## [AIM OF THE TASK]
Reproduce the following records exactly from the line containing "Task: Click the すみだ北斎美術館 museum marker" onward, ending with the last line and including it.

[Stored records]
□ □ □ □ □
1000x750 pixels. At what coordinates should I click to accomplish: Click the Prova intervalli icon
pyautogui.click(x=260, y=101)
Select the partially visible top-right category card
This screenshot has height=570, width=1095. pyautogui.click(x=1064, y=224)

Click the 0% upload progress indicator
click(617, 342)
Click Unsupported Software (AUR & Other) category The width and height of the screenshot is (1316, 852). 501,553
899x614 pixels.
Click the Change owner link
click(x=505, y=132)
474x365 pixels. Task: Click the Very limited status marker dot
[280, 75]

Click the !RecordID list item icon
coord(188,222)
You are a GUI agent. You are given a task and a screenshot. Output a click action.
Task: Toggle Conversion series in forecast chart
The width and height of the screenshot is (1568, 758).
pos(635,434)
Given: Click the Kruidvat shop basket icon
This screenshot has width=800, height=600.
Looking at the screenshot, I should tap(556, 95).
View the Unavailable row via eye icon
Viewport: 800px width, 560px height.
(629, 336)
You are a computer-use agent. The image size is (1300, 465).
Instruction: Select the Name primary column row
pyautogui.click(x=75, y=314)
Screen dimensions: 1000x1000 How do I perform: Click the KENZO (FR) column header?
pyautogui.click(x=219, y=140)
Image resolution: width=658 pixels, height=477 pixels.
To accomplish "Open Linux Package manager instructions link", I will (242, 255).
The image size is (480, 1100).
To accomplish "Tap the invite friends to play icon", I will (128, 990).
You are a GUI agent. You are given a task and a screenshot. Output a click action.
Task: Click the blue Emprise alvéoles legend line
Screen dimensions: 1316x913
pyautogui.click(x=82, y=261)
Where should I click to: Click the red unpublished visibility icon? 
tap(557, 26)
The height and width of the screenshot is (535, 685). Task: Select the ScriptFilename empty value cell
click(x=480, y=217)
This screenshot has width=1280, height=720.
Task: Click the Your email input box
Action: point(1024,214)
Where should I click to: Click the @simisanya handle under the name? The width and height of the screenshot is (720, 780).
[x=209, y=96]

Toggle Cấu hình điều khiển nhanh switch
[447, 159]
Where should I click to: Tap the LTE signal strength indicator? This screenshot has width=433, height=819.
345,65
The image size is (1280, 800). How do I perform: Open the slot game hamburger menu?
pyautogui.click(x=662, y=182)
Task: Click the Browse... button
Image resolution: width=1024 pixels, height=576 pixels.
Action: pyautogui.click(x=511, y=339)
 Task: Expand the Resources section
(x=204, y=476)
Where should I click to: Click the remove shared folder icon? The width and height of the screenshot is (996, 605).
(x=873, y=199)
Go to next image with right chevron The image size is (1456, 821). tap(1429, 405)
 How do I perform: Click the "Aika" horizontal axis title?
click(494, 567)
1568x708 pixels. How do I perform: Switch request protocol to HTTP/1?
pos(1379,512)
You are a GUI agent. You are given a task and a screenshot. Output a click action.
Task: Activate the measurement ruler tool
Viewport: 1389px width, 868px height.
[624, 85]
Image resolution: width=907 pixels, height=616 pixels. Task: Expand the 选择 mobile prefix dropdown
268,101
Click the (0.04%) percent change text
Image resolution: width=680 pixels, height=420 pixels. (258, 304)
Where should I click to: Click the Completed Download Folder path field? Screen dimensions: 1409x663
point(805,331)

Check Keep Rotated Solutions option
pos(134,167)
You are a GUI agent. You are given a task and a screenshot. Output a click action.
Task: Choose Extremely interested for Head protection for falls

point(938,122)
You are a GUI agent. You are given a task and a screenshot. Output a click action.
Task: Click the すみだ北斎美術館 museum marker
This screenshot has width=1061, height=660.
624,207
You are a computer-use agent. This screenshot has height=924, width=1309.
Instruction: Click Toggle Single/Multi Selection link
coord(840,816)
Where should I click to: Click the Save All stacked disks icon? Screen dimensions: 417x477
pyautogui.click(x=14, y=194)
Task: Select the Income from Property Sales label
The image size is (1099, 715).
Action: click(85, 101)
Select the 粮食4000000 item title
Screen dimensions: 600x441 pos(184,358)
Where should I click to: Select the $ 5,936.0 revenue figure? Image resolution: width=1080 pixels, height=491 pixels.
□ □ □ □ □
## [WRITTEN ANSWER]
Task: Click the すみだ北斎美術館 museum marker
This screenshot has width=1061, height=660.
624,207
You are a computer-use agent. This screenshot has height=924, width=1309.
Instruction: Click Toggle Single/Multi Selection link
coord(840,816)
Where should I click to: Click the Save All stacked disks icon? Screen dimensions: 417x477
pyautogui.click(x=14, y=194)
Task: Select the Income from Property Sales label
The image size is (1099, 715).
Action: click(85, 101)
Select the 粮食4000000 item title
Screen dimensions: 600x441 pos(184,358)
Where should I click to: Select the $ 5,936.0 revenue figure? Image resolution: width=1080 pixels, height=491 pixels.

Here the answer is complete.